Problems to work on
1. Write out the passage from the article on witchcraft and satanism below, starting with "The articles concern" and going on through "evil, as sorcerers.".
2. In the article on witchcraft and satanism below, who were usually the people accused of witchcraft in the past?
3. Proceed with the article on witchcraft and satanism below, picking up after its final sentence.

Document segment
--- start ---

Jean La Fontaine’s Witches and Demons: A Comparative Perspective on Witchcraft and Satanism just enjoyed its seventh anniversary. And since it remains as popular – and as timely – as ever we asked Jean if she would take a look back at her Berghahn classic (available in paperback and eBook). So many thanks to Jean for this exclusive article.
Witches and Demons explores understanding of evil and the cultural forms that the understanding assumes. It looks at public scares about devil worship, misconceptions of human sacrifice, the use of body parts in magical practices and the recent accusations against children for practising witchcraft.
The articles concern modern forms of beliefs and actions that are also characteristic of earlier centuries; in some places the beliefs are still held. Witchcraft and sorcery were seen then as causing misfortunes, illness and, even, death, stemming from magical powers that were believed to be held by the people known as witches, or if all their powers were evil, as sorcerers.
The ideas about witchcraft therefore had an explanatory function in historic societies, including England. Inequalities of wealth and health, success and failure might be believed to be the result of witchcraft, used to promote success and make others fail or suffer misfortune. Historically, the accused were usually older women, often impoverished but thought to possess magical powers. They were believed to meet together to worship Satan and assist people who asked for (and will pay for) their help, either to attack their enemies, protect themselves or their children or to promote their own success. Children were believed to be lacking magical powers and thus unable to use the spiritual evil that witchcraft or sorcery entailed, although in rare cases they might be associated with their witch mothers in accusations as future evil-doers. In some cases in Europe, witches were believed to sacrifice babies to Satan at their meetings.
In Western or modernised societies today there are no longer many individuals believed to be either witches or sorcerers, but recently small groups of people worship the Christian devil, Satan, rather than the Christian God. There are similarities between the satanists(as they are called) and the wide-spread ideas of traditional witchcraft or sorcery but they are not identical. The witches of the European past were also believed to worship in their assemblies, known a covens; their evil powers were thought to derive from Him, through the evil spirits who were his followers and servants. However, unlike sorcerers who exercised “black” magic alone, witches might also possess powers to do good, to identify enemies, deal with illness or what today we might call ill luck. Such magicians might be suspected of an ability to harm as well as to heal, as a magician once told me. Since then, there have been changes, as the articles show, but the belief in witches’ magical power to cause misfortune is no longer associated with those who worship the devil today, even the most extreme of them. Nor can they heal as witches used to and did.

--- end ---

Given material
--- start ---

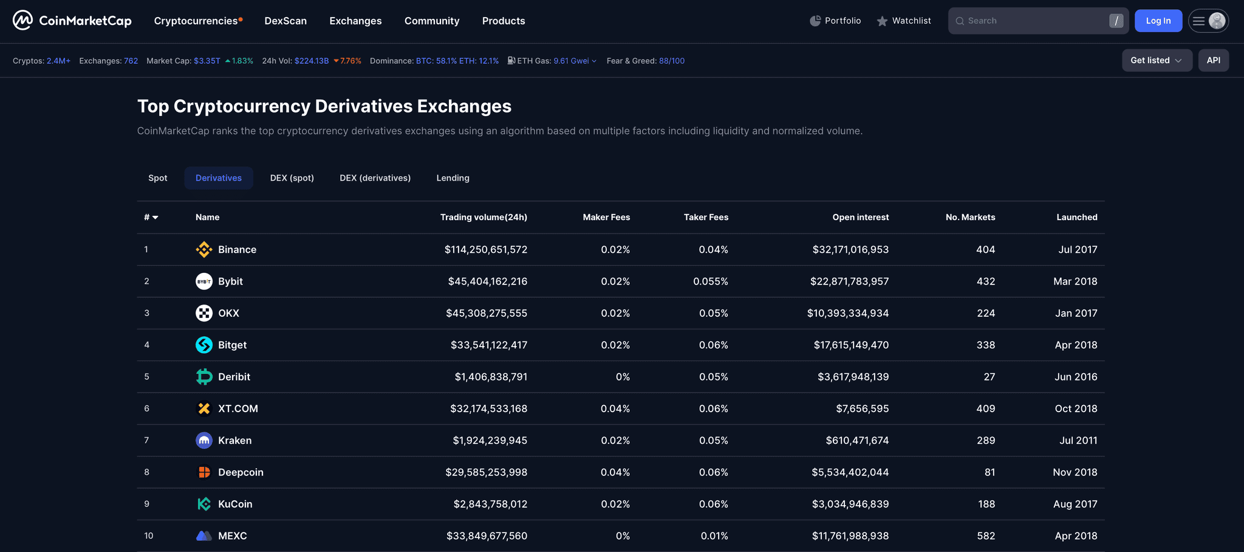The image size is (1244, 552).
Task: Open the ETH Gas chevron dropdown
Action: click(595, 61)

--- end ---

Outputs
1.
The articles concern modern forms of beliefs and actions that are also characteristic of earlier centuries; in some places the beliefs are still held. Witchcraft and sorcery were seen then as causing misfortunes, illness and, even, death, stemming from magical powers that were believed to be held by the people known as witches, or if all their powers were evil, as sorcerers.

2. Usually older women, often impoverished but thought to possess magical powers.

3.
Ideas of witches and of their activities were not identical everywhere in Early Modern Europe, even at the time of witch-hunts in its many component societies. Nor are the modern versions the same as those of ancient beliefs, as historical research has shown. The development of science has established evidence supporting and proving the veracity of causes associated with many illnesses and misfortunes, that formerly might have been thought to be the result of ‘black’ magic exercised by witches or sorcerers. However, beliefs in witches and witchcraft have not disappeared in many other societies.
Human sacrifice may still be associated with devil-worshipping. However, a clear distinction between murders that are not associated with the devil, or any ritual that may be performed for Satan, can be made. Killing to provide ingredients for evil magic, undertaken by a magician for a client have been reported in parts of Africa and elsewhere. Such killing and the amputation of parts of the victim’s body to use as ingredients of powerful magic have been shown to be, not sacrifices that are performed for public good but as a means for an individual to acquire strong and evil powers. Human sacrifices make offerings to a god and where they took place in the past were normally part of rituals performed in public by priests and others who had acquired the appropriate ritual knowledge.
Beliefs in witchcraft are not fixed but have also been shown to be changing and to have changed over time. The Pentecostal and other evangelical Christians who have established Christian churches may not accept the existence of witches but they do believe that evil spirits, followers and servants of Satan, may endow his followers with the power to cause harm. These powers can only be countered by rituals that remove the spirit or spirits concerned. Exorcism (or deliverance as it is often called) by pastors of the churches concerned may be violent and may resemble in some ways the traditional attacks on those believed to be witches.
Such changes that can be shown to have occurred have not removed significant differences between the culture of morals in England and Europe as a whole and those of other societies where the existence of witches is still believed in. Traditionally, witches were identified within village communities, particularly of those whose behaviour was not considered normal or appropriate. Such actions can be seen to support morality in the local culture by discouraging action thought to identify witches. Among the more dispersed populations today, and in villages from which residents may leave to seek success, accusations may be made against kin or relations by marriage as they are the ones who are well-known to the accuser. Children accused of witchcraft may be accused of their parents or other close relatives. Many are identified by the pastors of churches, who may be paid to find the evil spirit and to cure its victim by exorcising it.
Modern societies may exist in violent conditions that encourage beliefs in their propagation through the use of magical evil. As anthropologists have discovered, understanding witchcraft requires the analysis of actions and the context in which they are set. They are not mere ideas.
Jean La Fontaine is Professor Emeritus at the London School of Economics, where she taught for nearly twenty years. She received her PhD from the University of Cambridge and has chaired the Association of Social Anthropologists, and served as President of the Royal Anthropological Institute.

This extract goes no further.